Так оно и было. Над Кауко потом долго смеялись, сам он дулся и ворчал на темноту леса, немилость Тапио и ещё Хийси знает на что, однако хвастаться не переставал. В его устах история обрастала подробностями, заяц всё увеличивался в размерах и уже грозил обернуться медведем, расстояние выстрела всё росло и росло. Опальный самострел больше на охоту не отправлялся, однако висел дома на почётном месте и гордо показывался гостям. Кауко оставался единственным, кто серьёзно относился к этой штуке и искренне верил в её полезность.
Между тем вокруг спорщиков уже столпились любопытные.
– Неправду говоришь ты, Кирму! – шумел охотник. – Я же на всадника поставил, а вторым-то пришёл конь!

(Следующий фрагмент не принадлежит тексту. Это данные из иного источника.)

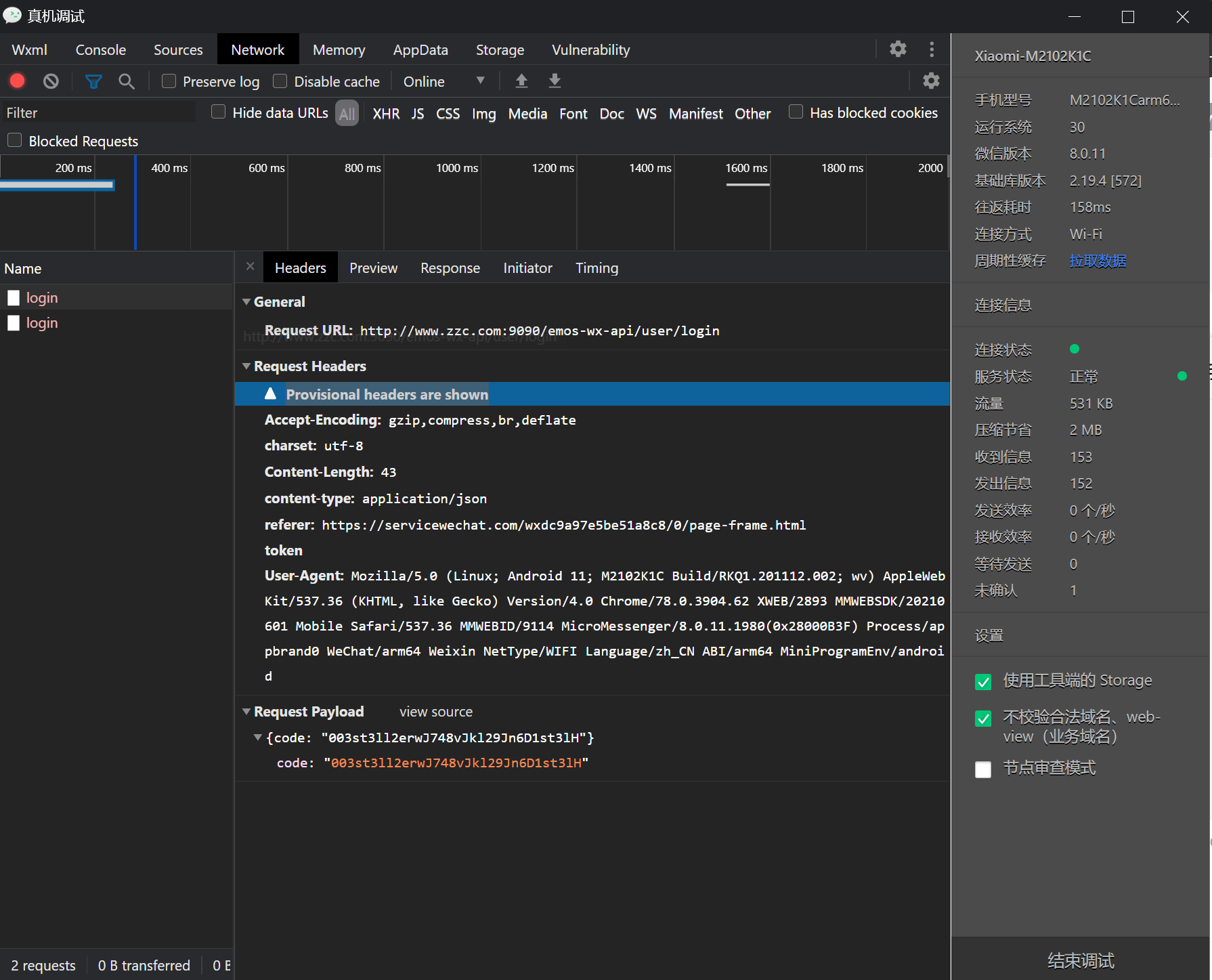Open the DevTools three-dot menu
This screenshot has height=980, width=1212.
pyautogui.click(x=932, y=49)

– По-твоему, всаднику следовало без коня взапуски бежать? С верховыми наперегонки?
– Нет, но я ставил на всадника!
– Верно, на всадника. Всадник не выиграл. А коли не выиграл – то и ты проспорил, и причитается с тебя.
– Так ведь конь! Всадник-то при чём?
– А притом что всадник без коня – не всадник! Вот ты сам без коня – не всадник!
– А что, если всадник? – заносчиво вскинул голову Кауко.
– У тебя же коня нет! На чём поскачешь? На зайце, что ли, которого ты недострелил? Он уж, наверное, с лося ростом вымахал, глядишь, увезёт тебя на спине!
– Лемпо[30] с ним, с зайцем! – Упоминание злополучной охоты уязвило лесовика не на шутку. – Конём моим будет бревно, уздечкой – шест, а дорогой пусть послужит Хурттийоки! И бери мой проигрыш вдвойне, если не домчусь так до самого Сууривеси!
– Чего удумал! Вот врать-то! – со смехом закричали из толпы.
– С ума сошёл! – проворчал Тиэра.
– Почему? – не понял Антеро. – Разве ваши парни не забавляются, плавая с шестом на брёвнах?
– Ещё как забавляются, и Кауко в таких забавах не последний! Подходящих речек у нас много. Но по Хурттийоки, Лихой речке, – это уже слишком! – объяснил саво. – Она петляет по лесу, и валунов в русле не счесть! И ведь знает, негодный, что перед самым озером водопад сажени в три, если не в четыре! Как раз шею сломать!
Конец ознакомительного фрагмента.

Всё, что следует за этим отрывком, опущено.